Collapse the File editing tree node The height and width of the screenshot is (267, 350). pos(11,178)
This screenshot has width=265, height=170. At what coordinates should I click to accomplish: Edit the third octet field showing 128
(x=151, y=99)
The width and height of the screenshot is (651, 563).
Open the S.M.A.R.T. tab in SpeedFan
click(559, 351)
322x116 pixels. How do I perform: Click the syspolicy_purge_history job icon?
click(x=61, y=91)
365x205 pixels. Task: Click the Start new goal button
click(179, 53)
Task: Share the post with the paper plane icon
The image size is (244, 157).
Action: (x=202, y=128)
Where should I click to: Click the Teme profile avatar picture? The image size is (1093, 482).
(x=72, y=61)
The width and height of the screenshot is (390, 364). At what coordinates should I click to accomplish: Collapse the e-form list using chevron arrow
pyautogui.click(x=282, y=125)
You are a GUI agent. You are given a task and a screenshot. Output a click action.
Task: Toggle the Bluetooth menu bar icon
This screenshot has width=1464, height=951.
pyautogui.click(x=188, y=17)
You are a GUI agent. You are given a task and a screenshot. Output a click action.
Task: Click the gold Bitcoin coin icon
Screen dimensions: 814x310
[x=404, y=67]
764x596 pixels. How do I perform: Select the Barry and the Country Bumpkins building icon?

------------------------------

Task statement: Each record is to be transcribed exactly and in full.

Answer for this exercise:
Collapse the File editing tree node The height and width of the screenshot is (267, 350). pos(11,178)
This screenshot has width=265, height=170. At what coordinates should I click to accomplish: Edit the third octet field showing 128
(x=151, y=99)
The width and height of the screenshot is (651, 563).
Open the S.M.A.R.T. tab in SpeedFan
click(559, 351)
322x116 pixels. How do I perform: Click the syspolicy_purge_history job icon?
click(x=61, y=91)
365x205 pixels. Task: Click the Start new goal button
click(179, 53)
Task: Share the post with the paper plane icon
The image size is (244, 157).
Action: (x=202, y=128)
Where should I click to: Click the Teme profile avatar picture? The image size is (1093, 482).
(x=72, y=61)
The width and height of the screenshot is (390, 364). At what coordinates should I click to accomplish: Collapse the e-form list using chevron arrow
pyautogui.click(x=282, y=125)
You are a GUI agent. You are given a task and a screenshot. Output a click action.
Task: Toggle the Bluetooth menu bar icon
This screenshot has width=1464, height=951.
pyautogui.click(x=188, y=17)
You are a GUI agent. You are given a task and a screenshot. Output a click action.
Task: Click the gold Bitcoin coin icon
Screen dimensions: 814x310
[x=404, y=67]
764x596 pixels. How do I perform: Select the Barry and the Country Bumpkins building icon?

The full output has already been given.